Strengthening the 3 Lines of Defense with Risk Management Software
The Three Lines of Defense Model Enables Effective Risk Management
Let’s start by explaining the three lines of defense model. According to a position paper by the Institute of Internal Auditors (IIA), “The Three Lines of Defense model provides a simple and effective way to enhance communications on risk management and control by clarifying essential roles and duties. It provides a fresh look at operations, helping to assure the ongoing success of risk management initiatives, and it is appropriate for any organization — regardless of size or complexity.” Here’s an image of the model from the IIA:
The first line of defense owns and manages risks. Contrary to how some people perceive risk management, individual risks and the controls that mitigate them are not owned by risk or compliance professionals. Rather, operational management is responsible for ongoing activities that include:
- Owning and managing risks.
- Identifying, assessing and mitigating risks.
- Implementing corrective actions.
- Implementing and maintaining internal controls.
- Conducting evaluations of internal controls.
- Executing risk and control procedures on a daily basis.
The second line of defense oversees risks. It is at this line of defense where functions associated with risk by many people are found, including Risk Management, Compliance, Legal, etc. To put it in simple terms, the second line of defense makes sure that the first line of defense is doing its job. Functions of the second line of defense include:
- Risk Management:
- Making sure that operational management is implementing effective risk management practices.
- Assisting risk owners with risk evaluation by taking into account the company’s risk appetite.
- Helping risk owners report risk-related information throughout the enterprise.
- Monitoring risks of non-compliance with applicable laws and regulations.
- Giving the first line of defense the assistance and information required to be in compliance.
- Producing reports on the status of compliance to management and the Board.
The third line of defense provides independent assurance. Internal audit forms the third line of defense, and provides assurance on the effectiveness of governance, risk management, and internal controls. It assesses the effectiveness of the first and second lines of defense in achieving risk management objectives, and the effectiveness of the risk management and internal control framework. Think about the third line of defense as an independent watchdog.

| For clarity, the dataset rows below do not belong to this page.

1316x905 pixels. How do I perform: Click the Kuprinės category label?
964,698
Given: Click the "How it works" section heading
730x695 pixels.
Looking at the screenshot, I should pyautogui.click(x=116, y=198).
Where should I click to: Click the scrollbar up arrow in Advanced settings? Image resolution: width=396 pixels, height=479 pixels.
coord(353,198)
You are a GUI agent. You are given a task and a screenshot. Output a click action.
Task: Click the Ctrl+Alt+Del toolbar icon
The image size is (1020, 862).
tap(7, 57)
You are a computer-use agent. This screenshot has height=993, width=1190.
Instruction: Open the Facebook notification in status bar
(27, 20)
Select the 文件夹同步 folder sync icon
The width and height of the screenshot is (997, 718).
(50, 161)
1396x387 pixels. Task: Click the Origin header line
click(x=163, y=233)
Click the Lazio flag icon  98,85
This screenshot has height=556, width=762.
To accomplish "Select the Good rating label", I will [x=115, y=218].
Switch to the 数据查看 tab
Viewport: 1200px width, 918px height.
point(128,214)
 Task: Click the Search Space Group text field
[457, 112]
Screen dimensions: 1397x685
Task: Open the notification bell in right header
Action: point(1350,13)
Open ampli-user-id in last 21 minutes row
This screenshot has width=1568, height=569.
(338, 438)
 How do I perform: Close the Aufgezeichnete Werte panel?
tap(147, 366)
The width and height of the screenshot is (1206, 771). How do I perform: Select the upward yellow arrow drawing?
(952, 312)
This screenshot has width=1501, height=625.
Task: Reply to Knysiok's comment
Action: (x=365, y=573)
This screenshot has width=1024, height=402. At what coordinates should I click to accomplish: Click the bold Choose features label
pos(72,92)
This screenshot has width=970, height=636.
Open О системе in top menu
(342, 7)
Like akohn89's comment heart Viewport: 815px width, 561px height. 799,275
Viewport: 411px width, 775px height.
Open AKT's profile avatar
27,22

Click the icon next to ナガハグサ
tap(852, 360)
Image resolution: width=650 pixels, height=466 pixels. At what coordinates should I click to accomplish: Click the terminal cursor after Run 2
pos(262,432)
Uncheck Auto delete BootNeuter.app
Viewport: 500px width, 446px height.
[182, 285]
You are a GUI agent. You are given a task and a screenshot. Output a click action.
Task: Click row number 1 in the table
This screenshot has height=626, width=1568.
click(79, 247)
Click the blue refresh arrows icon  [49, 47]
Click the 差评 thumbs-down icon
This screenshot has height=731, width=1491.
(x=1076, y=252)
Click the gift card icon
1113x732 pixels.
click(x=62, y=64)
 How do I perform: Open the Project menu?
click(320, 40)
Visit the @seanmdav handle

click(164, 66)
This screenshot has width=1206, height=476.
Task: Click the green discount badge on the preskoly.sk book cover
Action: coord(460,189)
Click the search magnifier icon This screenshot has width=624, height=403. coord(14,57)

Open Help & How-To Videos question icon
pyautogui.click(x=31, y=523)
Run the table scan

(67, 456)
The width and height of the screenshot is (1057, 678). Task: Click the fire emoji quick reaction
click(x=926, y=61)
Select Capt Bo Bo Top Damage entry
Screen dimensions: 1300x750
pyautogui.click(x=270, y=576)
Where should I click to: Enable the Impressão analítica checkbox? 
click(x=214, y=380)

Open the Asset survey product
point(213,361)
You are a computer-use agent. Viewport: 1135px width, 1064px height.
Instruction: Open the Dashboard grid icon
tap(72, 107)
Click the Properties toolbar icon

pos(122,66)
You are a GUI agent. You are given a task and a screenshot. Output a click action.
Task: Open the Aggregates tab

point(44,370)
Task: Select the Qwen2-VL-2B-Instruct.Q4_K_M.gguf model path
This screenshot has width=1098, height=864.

Risk Management Software Makes the Three Lines of Defense More Effective
In addition to enhanced collaboration, better information-sharing, reporting capabilities, and greater automation, there are also specific ways in which enterprise risk management software helps each line of defense. These are highlighted in the PwC report and have been mentioned by Enablon users.
First Line of Defense
Risk management software helps operations managers have an overview of all risks throughout the enterprise through a Risk Register. It also offers bowtie risk analysis functionality to view relationships between risks and controls, see the effectiveness of controls and help to determine if better controls need to be implemented. In addition, an internal control software module automates the evaluations of controls through assigned questionnaires answered at a given frequency (daily, weekly, monthly, etc). Finally, risk management software leverages functionality from an action plan software module that is part of the same integrated enterprise platform, to assign corrective and preventive actions, and track their progress.
Second Line of Defense
Risk management software facilitates collaboration and information-sharing between the first and second lines of defense. It helps to prioritize risks through risk heat maps and other tools, and gives visibility to the most important risks through dashboards and reports. Finally, risk management software leverages functionality from a regulatory compliance software module that is part of the same integrated enterprise platform, to identify laws and regulations that produce the greatest risks of non-compliance.
Third Line of Defense
A comprehensive enterprise software solution includes modules for risk management, compliance, action plans, and also a dedicated internal audit software module. To facilitate the tasks of internal auditors, an internal audit module helps to standardize all auditing processes throughout the organization, enhances collaboration between internal auditors, and automates and centralizes the management of all work carried out by auditors. But more importantly, through a common enterprise platform, internal auditors access the same risk and compliance information used by the entire enterprise, to better assess the effectiveness of the other two lines of defense. For example, through the same internal control software module used by the first line of defense, internal auditors can verify the answers provided to the questionnaires used during the evaluations of controls.
Ultimately, risk management software strengthens the three lines of defense by increasing cooperation between them. Breaking down barriers between the three lines of defense and eliminating silos should be one of the objectives of the implementation of the three lines of defense model, and risk management software helps to achieve that objective.